Laramie River Station is a major coal-fired power plant, located in Platte County, Wyoming. It is operated by Basin Electric Power Cooperative and owned jointly by several of its member cooperatives. It is the second largest coal-fired power plant in Wyoming by capacity. The station currently employs 300 workers. Electricity produced at the station is distributed to across Wyoming, Nebraska and Colorado. Three similar units (each 570 MWe nameplate capacity) were launched in the early 1980s.

==Emissions==
Due to its size, Laramie River Station is one of the highest emitting power stations in the United States. In 2011 the station was ranked 28th in the nation for Carbon dioxide emissions producing 12.2 million metric tons.
A 2011 joint report by the Environmental Integrity Project, Earthjustice, and the Sierra Club found Laramie River Station to be the fourth highest emitter of toxic heavy metals including chromium, arsenic, lead, and mercury.

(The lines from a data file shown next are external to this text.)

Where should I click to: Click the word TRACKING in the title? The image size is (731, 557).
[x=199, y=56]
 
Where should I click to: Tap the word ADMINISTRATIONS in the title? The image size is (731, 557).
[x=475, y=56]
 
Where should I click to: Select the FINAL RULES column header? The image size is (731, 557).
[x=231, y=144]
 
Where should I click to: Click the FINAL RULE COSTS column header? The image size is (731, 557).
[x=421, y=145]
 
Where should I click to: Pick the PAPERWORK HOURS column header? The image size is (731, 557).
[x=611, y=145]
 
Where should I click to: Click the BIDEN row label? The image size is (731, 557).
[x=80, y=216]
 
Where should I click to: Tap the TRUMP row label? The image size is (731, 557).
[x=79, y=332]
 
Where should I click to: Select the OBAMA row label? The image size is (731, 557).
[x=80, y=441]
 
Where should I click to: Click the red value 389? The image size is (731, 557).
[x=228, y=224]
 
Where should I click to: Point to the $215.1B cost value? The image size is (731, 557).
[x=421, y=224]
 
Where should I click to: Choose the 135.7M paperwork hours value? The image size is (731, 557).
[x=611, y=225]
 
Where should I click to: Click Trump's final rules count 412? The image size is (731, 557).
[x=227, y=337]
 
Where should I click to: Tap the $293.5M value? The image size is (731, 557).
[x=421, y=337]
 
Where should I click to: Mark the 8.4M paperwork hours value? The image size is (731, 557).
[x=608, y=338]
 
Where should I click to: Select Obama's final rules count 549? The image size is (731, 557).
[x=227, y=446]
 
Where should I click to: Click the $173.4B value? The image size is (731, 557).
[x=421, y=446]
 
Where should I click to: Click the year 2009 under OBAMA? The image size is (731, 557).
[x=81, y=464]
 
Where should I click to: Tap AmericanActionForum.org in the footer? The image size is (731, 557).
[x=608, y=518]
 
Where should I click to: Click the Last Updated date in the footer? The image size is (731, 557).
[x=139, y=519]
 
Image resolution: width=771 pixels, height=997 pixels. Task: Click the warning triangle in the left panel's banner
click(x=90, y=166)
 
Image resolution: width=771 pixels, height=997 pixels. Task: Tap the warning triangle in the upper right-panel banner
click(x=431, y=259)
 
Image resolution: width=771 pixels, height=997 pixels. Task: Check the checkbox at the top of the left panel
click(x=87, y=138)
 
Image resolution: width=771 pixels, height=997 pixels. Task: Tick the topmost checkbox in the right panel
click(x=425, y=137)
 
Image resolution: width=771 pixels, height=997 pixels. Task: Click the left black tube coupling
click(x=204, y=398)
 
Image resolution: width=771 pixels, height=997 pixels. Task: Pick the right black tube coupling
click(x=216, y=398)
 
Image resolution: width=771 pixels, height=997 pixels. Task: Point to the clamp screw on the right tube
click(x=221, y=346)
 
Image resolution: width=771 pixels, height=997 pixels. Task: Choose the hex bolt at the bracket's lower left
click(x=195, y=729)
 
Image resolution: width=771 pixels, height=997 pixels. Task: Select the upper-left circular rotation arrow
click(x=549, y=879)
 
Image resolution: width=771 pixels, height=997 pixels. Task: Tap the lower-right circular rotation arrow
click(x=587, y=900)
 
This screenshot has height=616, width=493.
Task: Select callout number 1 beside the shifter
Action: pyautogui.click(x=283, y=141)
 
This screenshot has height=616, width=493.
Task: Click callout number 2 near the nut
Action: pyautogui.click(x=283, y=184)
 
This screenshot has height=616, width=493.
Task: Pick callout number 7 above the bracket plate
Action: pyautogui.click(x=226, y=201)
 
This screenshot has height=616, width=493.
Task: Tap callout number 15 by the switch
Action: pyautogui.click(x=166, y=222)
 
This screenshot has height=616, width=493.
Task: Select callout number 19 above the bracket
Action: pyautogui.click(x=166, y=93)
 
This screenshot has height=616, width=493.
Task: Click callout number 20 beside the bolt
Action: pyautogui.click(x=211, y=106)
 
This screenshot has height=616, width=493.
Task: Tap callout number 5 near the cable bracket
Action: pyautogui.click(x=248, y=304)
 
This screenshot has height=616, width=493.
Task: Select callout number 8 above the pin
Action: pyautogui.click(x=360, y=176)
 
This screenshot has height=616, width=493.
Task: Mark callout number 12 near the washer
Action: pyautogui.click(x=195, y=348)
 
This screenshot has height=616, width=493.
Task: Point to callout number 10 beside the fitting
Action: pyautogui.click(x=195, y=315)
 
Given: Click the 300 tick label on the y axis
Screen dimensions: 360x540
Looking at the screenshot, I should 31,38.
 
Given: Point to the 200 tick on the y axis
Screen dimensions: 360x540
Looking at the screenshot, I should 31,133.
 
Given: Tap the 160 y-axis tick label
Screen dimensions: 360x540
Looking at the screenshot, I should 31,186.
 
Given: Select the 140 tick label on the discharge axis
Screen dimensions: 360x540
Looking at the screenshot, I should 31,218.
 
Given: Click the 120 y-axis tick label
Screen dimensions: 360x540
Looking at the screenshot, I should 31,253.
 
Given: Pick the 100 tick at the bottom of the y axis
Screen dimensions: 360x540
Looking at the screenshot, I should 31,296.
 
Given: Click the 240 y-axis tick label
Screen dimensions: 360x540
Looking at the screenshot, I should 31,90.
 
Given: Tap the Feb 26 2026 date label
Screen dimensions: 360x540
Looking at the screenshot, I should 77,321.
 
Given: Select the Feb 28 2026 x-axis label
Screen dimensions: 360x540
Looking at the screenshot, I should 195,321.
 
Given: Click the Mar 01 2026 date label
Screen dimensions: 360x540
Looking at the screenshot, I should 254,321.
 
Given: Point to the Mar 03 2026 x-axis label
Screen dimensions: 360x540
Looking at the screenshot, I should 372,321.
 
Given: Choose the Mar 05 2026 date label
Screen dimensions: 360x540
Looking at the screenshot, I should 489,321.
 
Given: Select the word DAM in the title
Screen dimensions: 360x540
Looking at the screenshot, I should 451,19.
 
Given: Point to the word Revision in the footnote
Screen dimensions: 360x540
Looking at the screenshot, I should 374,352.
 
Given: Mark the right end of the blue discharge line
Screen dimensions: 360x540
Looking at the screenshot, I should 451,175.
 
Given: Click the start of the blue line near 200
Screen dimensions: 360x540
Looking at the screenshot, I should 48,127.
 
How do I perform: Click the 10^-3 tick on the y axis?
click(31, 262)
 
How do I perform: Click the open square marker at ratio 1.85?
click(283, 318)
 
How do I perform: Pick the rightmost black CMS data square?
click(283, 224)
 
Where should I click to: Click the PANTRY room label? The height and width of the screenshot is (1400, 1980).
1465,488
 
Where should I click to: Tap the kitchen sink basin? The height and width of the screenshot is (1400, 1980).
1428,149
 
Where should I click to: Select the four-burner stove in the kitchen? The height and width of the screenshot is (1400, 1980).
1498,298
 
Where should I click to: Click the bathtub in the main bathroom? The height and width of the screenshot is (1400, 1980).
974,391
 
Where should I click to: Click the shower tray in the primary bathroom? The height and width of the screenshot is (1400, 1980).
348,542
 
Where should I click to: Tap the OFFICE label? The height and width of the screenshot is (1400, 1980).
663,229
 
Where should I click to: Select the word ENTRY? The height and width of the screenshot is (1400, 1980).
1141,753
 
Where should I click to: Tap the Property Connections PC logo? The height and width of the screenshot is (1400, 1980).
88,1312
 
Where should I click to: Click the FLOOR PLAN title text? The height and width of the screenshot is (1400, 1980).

To continue operations at Laramie River Station, in 2017 Basin Electric Power Cooperative reached an agreement with the Environmental Protection Agency to reduce sulfur dioxide emissions from the plant by using SCR and SNCR equipment. Emissions control equipment became operational in 2019.

==Incidents==
In September 2009, 17 welders were unknowingly exposed to radioactive element Caesium-137.

On May 19, 2013, an explosion injured 3 workers following an outbreak of fires at the plant on the previous week.